TASK PROMPT: Can you convert everything in the data from the line containing "Click the Debug As bug icon" down to the line containing "[x=160, y=273]" into a JSON list of strings, one per line, leaving out blank lines?
-- begin --
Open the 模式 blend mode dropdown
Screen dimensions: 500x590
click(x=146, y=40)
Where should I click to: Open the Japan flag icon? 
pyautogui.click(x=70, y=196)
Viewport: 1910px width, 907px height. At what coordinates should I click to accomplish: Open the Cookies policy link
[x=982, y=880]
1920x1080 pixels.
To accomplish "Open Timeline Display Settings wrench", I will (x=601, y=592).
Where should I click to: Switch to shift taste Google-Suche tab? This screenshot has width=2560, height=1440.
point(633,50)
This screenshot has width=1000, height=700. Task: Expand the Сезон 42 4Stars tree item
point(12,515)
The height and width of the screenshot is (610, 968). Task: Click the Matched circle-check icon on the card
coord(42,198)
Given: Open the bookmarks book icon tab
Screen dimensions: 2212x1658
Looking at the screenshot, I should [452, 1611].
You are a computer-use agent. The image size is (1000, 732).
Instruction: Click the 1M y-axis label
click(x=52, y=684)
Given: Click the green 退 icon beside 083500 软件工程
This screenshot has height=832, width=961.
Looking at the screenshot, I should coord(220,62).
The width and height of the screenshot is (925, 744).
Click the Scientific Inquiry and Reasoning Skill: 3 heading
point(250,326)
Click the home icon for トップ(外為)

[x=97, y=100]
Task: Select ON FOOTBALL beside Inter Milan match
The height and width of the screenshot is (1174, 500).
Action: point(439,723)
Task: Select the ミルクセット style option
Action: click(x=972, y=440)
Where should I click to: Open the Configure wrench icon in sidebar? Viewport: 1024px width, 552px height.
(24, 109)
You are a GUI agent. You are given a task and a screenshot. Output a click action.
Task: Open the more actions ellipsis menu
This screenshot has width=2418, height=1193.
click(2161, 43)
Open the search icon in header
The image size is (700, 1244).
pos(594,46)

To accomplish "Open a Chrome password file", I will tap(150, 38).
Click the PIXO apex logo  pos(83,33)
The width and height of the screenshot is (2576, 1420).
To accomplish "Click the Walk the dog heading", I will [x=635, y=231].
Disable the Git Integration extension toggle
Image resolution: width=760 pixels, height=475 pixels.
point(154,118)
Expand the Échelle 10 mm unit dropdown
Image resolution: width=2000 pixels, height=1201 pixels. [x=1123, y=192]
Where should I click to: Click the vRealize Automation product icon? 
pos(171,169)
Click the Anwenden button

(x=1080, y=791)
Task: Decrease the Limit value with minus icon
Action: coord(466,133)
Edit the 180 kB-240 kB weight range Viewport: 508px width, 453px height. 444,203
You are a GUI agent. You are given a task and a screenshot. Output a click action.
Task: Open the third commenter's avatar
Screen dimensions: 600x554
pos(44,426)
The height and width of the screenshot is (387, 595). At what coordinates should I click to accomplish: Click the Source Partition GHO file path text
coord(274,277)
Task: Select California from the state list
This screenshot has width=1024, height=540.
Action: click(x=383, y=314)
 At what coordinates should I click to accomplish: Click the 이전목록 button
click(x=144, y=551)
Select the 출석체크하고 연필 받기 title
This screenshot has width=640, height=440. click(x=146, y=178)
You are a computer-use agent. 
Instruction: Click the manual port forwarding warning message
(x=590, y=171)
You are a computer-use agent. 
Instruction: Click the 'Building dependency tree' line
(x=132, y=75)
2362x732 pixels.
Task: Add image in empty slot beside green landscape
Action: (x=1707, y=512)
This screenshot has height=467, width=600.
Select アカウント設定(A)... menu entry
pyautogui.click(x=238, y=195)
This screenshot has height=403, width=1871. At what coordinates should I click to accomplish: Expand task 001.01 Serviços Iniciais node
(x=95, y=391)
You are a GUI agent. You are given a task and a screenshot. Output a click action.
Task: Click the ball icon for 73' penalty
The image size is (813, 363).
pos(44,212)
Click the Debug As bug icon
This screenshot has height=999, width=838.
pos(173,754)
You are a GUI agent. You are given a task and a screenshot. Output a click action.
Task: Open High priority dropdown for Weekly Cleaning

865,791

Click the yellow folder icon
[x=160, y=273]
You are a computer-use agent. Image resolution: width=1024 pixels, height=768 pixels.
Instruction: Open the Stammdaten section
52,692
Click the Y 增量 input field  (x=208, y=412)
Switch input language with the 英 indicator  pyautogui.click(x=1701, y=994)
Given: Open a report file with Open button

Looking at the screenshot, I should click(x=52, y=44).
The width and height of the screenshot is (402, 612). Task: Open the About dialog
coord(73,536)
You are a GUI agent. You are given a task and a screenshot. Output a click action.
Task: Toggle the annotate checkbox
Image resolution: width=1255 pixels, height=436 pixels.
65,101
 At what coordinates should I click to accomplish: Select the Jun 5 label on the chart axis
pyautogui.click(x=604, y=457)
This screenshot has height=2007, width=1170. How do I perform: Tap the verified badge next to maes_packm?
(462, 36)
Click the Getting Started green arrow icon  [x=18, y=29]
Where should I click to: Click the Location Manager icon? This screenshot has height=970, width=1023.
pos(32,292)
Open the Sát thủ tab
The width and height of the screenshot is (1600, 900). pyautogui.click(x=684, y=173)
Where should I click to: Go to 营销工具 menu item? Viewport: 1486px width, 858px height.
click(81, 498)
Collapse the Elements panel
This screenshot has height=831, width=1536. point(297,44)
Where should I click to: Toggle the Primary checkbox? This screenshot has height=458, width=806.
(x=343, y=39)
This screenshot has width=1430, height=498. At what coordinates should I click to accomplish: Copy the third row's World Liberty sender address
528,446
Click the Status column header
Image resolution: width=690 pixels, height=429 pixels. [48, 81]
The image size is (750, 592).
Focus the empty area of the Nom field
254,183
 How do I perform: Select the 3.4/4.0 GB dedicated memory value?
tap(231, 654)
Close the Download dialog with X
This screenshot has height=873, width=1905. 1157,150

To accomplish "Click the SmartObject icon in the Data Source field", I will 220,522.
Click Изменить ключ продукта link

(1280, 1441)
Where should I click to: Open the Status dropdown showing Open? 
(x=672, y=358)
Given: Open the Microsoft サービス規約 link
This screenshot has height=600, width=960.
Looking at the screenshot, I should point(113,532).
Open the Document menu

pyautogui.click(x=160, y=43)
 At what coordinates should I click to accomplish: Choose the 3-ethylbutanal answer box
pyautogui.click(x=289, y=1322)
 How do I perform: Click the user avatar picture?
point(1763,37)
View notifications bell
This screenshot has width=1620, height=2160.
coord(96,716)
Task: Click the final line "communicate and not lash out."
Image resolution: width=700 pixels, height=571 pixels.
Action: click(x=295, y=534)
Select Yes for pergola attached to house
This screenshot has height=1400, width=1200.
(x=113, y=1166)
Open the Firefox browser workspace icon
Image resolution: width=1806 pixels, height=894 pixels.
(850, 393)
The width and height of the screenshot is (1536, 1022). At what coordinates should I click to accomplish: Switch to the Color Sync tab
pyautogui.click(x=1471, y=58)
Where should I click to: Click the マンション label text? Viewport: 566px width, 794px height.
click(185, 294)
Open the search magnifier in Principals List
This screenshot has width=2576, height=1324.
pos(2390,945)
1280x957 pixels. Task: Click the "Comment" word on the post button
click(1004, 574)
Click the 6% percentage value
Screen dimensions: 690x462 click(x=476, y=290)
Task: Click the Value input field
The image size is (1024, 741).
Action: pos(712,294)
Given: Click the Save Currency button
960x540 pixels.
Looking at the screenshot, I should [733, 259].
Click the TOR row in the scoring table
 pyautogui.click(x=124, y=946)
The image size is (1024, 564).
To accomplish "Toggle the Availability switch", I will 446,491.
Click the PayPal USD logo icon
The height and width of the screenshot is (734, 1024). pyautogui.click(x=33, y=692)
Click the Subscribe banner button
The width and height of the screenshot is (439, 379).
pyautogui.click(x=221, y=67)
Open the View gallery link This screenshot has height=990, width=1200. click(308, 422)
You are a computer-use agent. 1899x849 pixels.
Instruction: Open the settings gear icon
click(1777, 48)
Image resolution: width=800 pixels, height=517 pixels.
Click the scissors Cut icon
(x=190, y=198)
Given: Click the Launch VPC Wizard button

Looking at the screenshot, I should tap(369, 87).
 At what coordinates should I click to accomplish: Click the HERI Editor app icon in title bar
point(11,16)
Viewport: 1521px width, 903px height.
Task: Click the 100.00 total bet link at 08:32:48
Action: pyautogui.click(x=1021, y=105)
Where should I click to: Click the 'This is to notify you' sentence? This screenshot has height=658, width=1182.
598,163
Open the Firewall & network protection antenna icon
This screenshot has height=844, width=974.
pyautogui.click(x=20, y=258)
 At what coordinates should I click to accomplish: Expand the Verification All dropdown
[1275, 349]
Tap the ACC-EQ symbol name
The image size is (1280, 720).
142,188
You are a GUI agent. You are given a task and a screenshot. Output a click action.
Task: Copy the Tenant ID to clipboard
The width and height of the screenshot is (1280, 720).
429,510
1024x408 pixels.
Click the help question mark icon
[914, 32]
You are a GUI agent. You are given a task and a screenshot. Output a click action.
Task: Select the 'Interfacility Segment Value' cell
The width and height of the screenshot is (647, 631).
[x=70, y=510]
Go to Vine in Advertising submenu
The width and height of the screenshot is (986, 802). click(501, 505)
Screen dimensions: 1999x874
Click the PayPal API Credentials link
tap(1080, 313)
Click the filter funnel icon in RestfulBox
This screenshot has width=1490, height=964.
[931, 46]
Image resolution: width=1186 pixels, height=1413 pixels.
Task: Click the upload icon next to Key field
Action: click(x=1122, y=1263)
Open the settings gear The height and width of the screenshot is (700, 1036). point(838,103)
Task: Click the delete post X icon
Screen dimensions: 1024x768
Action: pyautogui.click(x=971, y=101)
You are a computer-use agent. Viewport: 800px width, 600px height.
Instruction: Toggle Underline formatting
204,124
-- end --
ANSWER BELOW:
[
  "Click the Debug As bug icon",
  "This screenshot has height=999, width=838.",
  "pos(173,754)",
  "You are a GUI agent. You are given a task and a screenshot. Output a click action.",
  "Task: Open High priority dropdown for Weekly Cleaning",
  "865,791",
  "Click the yellow folder icon",
  "[x=160, y=273]"
]